Interpretation of the entire Kafkaesque works

Kafka's characters are prisoners of themselves, Kafka's human being is a prisoner of his kind, whereby he violates unwritten or written laws of the Humanity or even himself finds himself in an often meaningless, but always absurd and mysteriously gloomy situation, from which he can hardly escape despite all efforts able.

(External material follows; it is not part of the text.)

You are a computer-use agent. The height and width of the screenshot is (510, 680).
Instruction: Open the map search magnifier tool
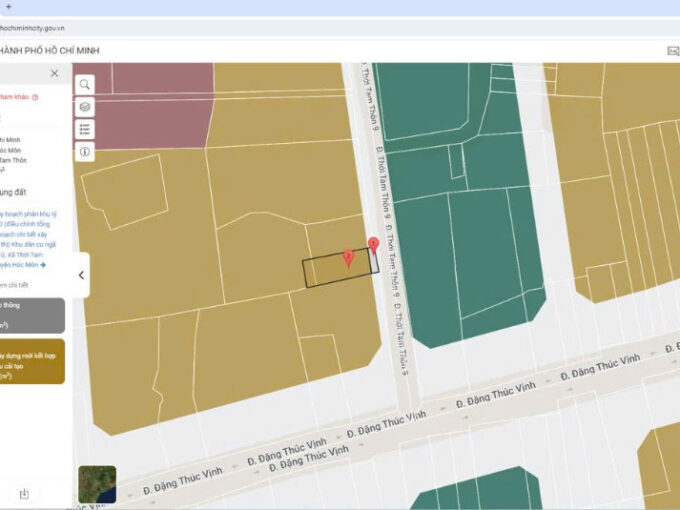[x=85, y=85]
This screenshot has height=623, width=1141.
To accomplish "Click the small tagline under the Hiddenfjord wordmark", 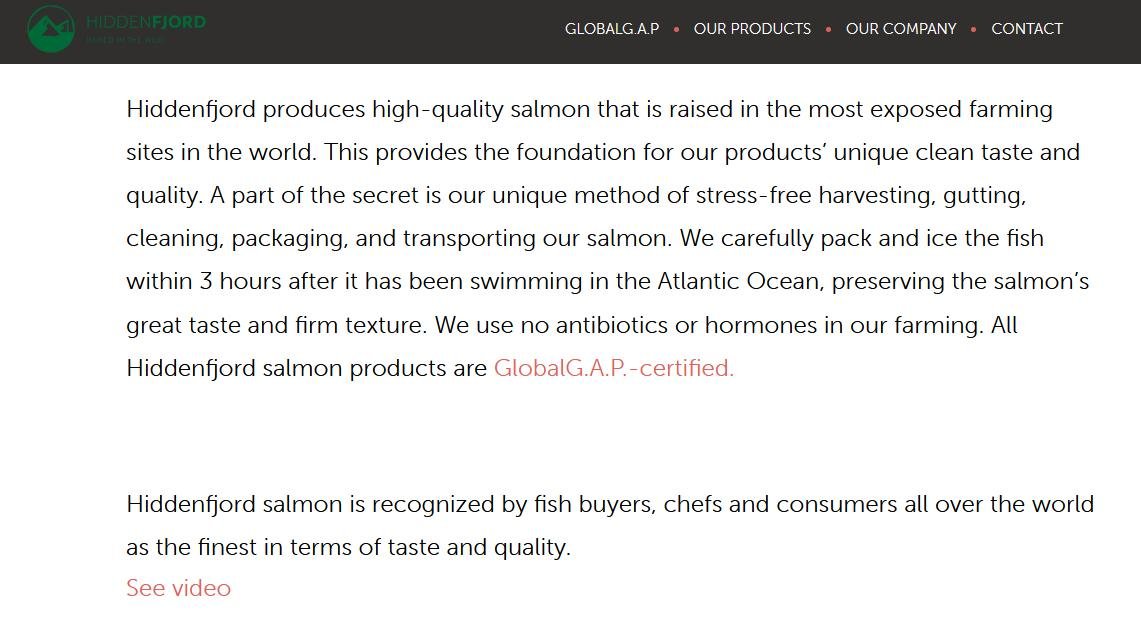I will coord(123,40).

  • If the above basic essence from Kafka's writings can also be filtered through literary analysis, then this is interpretation from Kafka's work to this day a very controversial one.
  • Some interpret Kafka's writings as religious statements that, under the influence of Nietzsche, highlight the godlessness and meaninglessness of the want to clarify human existence, others want to recognize particularly biographical aspects in Kafka's stories and fragments of novels, see below among other things in Kafka's "The Metamorphosis", which is supposed to reproduce the difficult relationship in a generation conflict, in which Kafka is to his own Father stood.
  • Just as often, literary scholarship has rated Kafka's work as a social criticism, which primarily focuses on the injustice, The chaos and lawlessness of the world as well as the apparently meaningless obsession with research of mankind have become clear want.
  • The recurring motif of the bed as the place of origin of all evil now just as easily allows a psychological interpretation of Kafka's writings. Thus, for example, with the bed, the dream world and with that, in turn, everything subconscious can be associate what an interpretation of the subconscious and super-ego as the greatest enemy of humans conceivable power.
  • No matter how one would like to interpret Kafka's work, it is certain in any case that Franz Kafka as one of the most important German writers of the modern age - perhaps even of all times can.

His gloomy worldview in the sense of the Kafkaesque reproduced in constructions of real unthinkable worlds and his talent to soberly sober those unthinkable worlds treat them so that they become conceivable for the reader, have made Kafka a legend that he himself would probably never have dreamed of in his lifetime.